Pies czy kot?: pies Pomógł: 61 razy Wiek: 44 Dołączył: 20 Lut 2010 Posty: 8913 Skąd: Bełsznica/Lublin
#1 Wysłany: 2010-11-23, 17:11 Cienka linia... Tao International Speedmaster
Przyjechało Tao.
Jak obiecałem kilka fotek, ale najpierw kilka słów.
Niby wiedziałem że podobny do pierwowzoru jak dwie krople wody ale chciałem się przekonać jak cienka linia dzieli ten zegarek od typowej podróby. No i stwierdzam że jednak cieniuteńka.

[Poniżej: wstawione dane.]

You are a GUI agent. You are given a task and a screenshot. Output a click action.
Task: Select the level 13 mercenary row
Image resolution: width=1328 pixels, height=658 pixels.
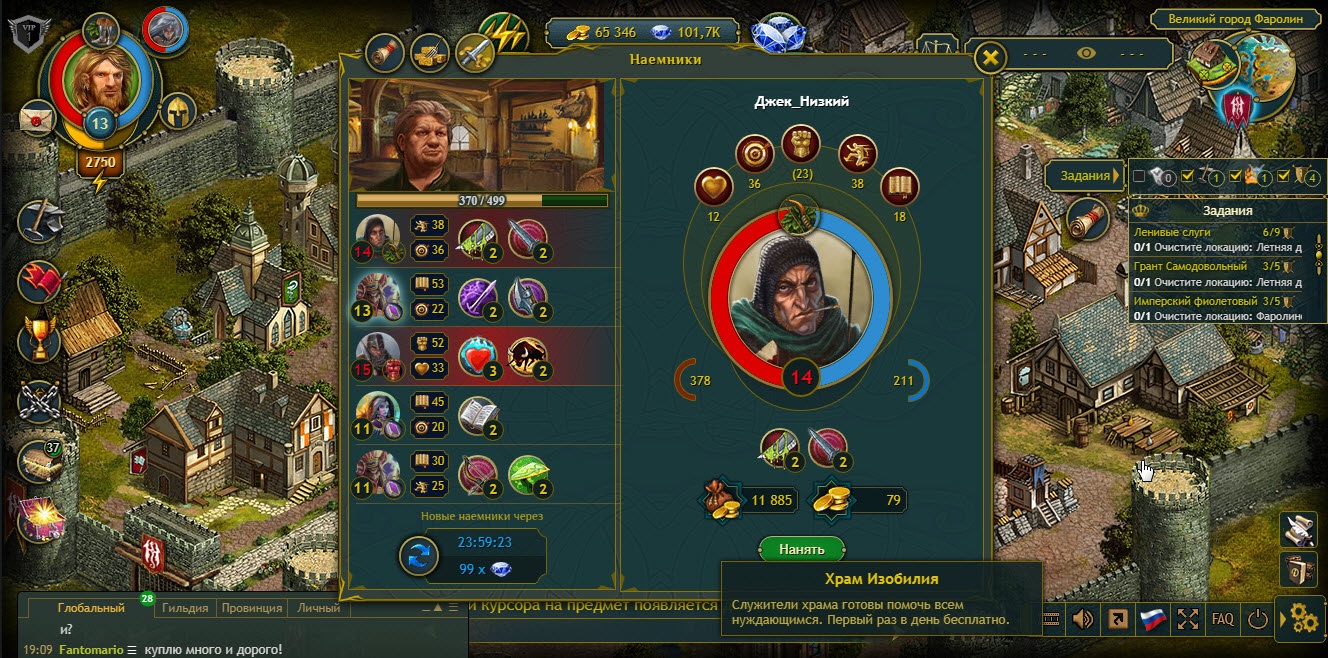point(480,297)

Mam lekki niesmak tym spowodowany i wiem że na innych forach ten zegarek spowodowałby kłótnię i to dużą. Jakoś nawet sterylne Maryny nie kują tak bardzo jak ten. Zaznaczam że nie jestem święty, mam dwie, plus Rolmopsa i poniższy zegarek. Nie wiem ,coś mi po prostu nie daje w nim spokoju. Używac go pewnie będę a jako że mam zasadę że kupionych zegarków nie sprzedaje to zostanie czy tak czy siak
Przechodząc do konkretów. Jakby było mnie stać na pierwowzór, kupuje od ręki. Podoba mi się koperta, jej kształt, ostre kanty, wykończenie. Górna część jest tak wypolerowana że porysowała się od ... przetarcia bawełnianą koszulka. Nie na darmo w zestawie jest mała szmatka z mikrofibry. Za to boki są fajnie przeszczotkowane w "paski", aż czuć leciutko pod palcem. Koronka z czerwoną obwódką, mogłaby być ciut większa albo bardziej porowata. No i mogłaby nie mieć tego znaczka imitującego coś czym nie jest. Może trochę nadinterpretuje ale... Przyciski od chrono w sam raz. Tarcza w stylu "tekno" owszem pewnie wzbudza skrajne odczucia, ale styl analogowych zegarów samochodowych jest dla mnie fajny. Dekiel lity z wygrawerowaną nazwą, modelem itp itd.Szkło z antyrefleksem, w sumie nie wiem jakie , ale świetnie się mieni w fiolety i błękity pod odpowiednim kątem. Całkiem fajne zapięcie ,ale dość sztywny pasek musi się dołożyć do ręki żeby było lepiej. Myślę że to fajnie zainwestowane niecałe 100 dolarów, ale jednak dalej w głowie jest ta cienka linia która ten zegarek prawie przekracza.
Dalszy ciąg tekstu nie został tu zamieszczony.